Najprzyjemniejszy jest jednak spacer wokół stawów, ścieżka jest również świetnie przystosowana dla biegaczy (szutrowa). Można dojść i spacerować wzdłuż Jeziorki, którą również można przemierzać z powodzeniem kajakiem (na Górkach Szymona jest baza, spływa się aż do Starej Papierni w Konstancinie).
Ciekawym elementem jest też tama na Jeziorce, przez którą można przejść i ścieżką spacerować wśród stawów hodowlanych, z których woda jest spuszczana na zimę, a ryby przewożone są do magazynów. Na przykład karpie potrzebują trzech lat, by dorosnąć do spożycia przez nas, więc dwa razy są transportowane. Można by dojść aż do Żabieńca, ale po drodze są tory kolejowe, więc nie polecam.
Dojazd jest łatwy, autostradą, albo przez Piaseczno, a potem drogą wojewódzką nr 722, w lewo w al. Kasztanów, potem w al.
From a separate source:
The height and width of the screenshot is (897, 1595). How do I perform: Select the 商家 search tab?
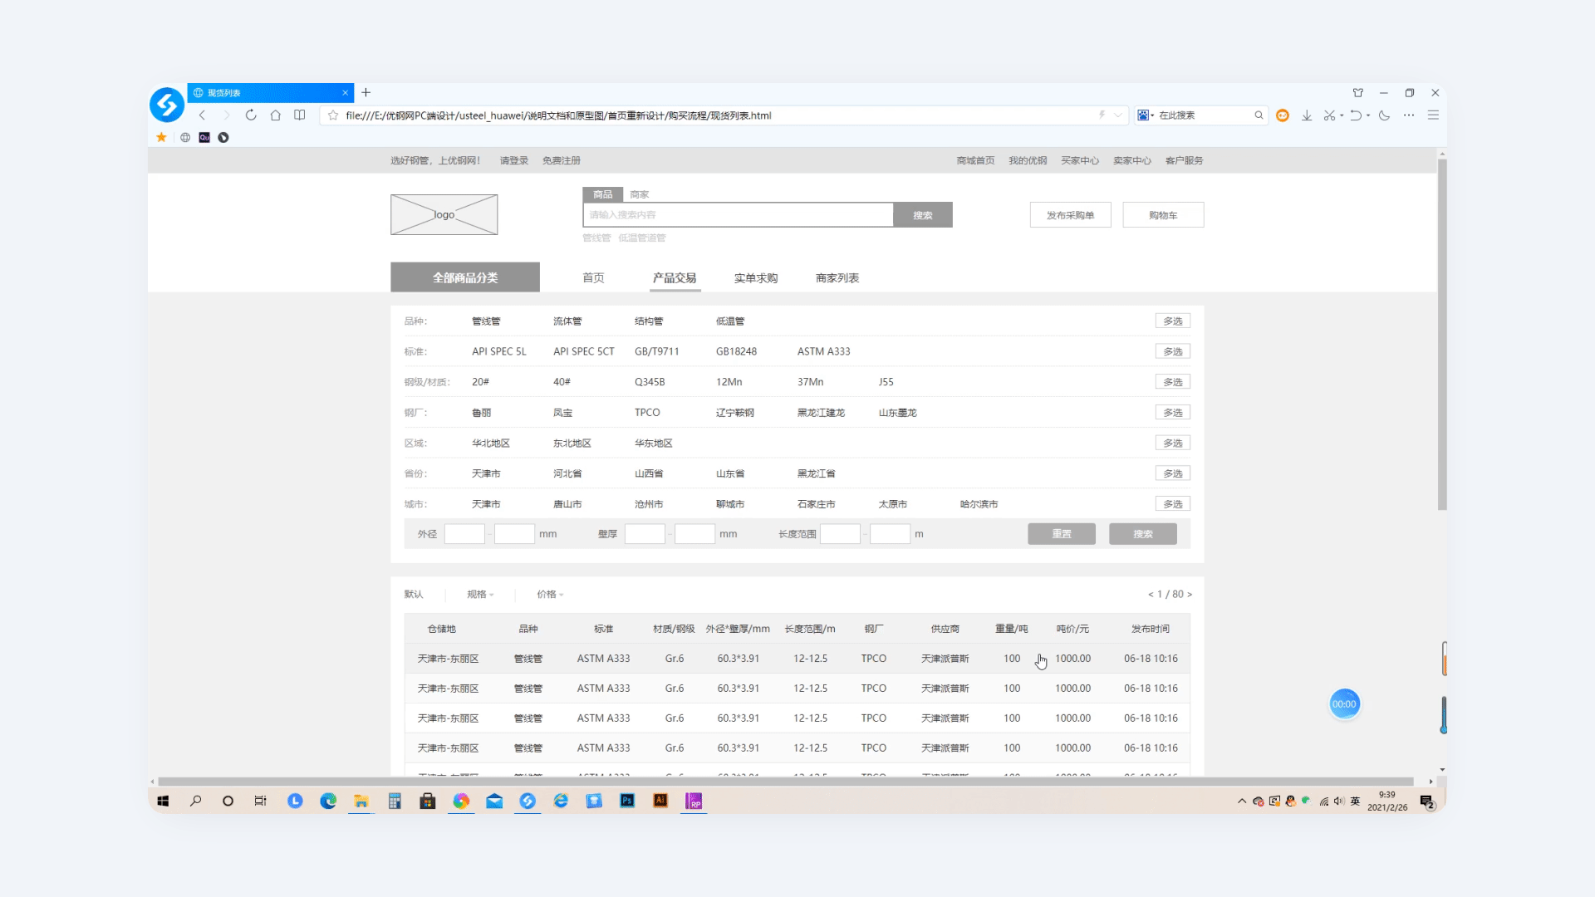tap(639, 194)
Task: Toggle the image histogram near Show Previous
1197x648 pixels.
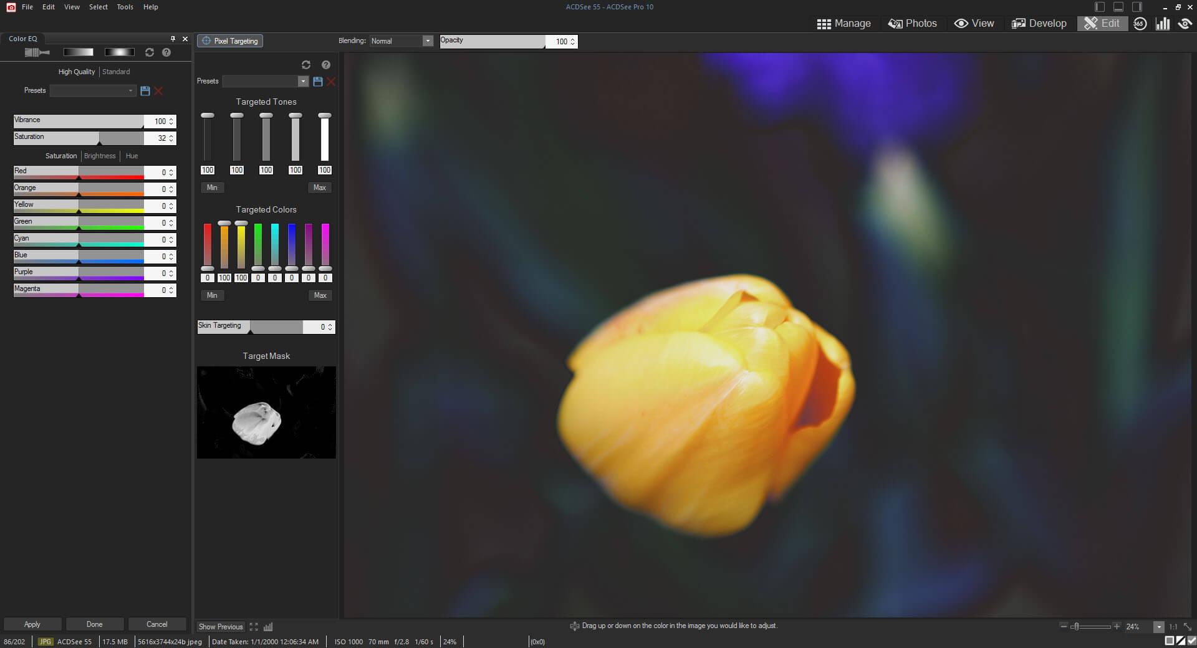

Brzóz, na której końcu znajduje się parking.
Stąd blisko do Konstancina, jedynego uzdrowiska na Mazowszu, a w weekend można się przejechać kolejką wąskotorową z Piaseczna do Grójca, po drodze odwiedzając Miasteczko rodem z dzikiego zachodu (atrakcja dla fanów prostych rozrywek).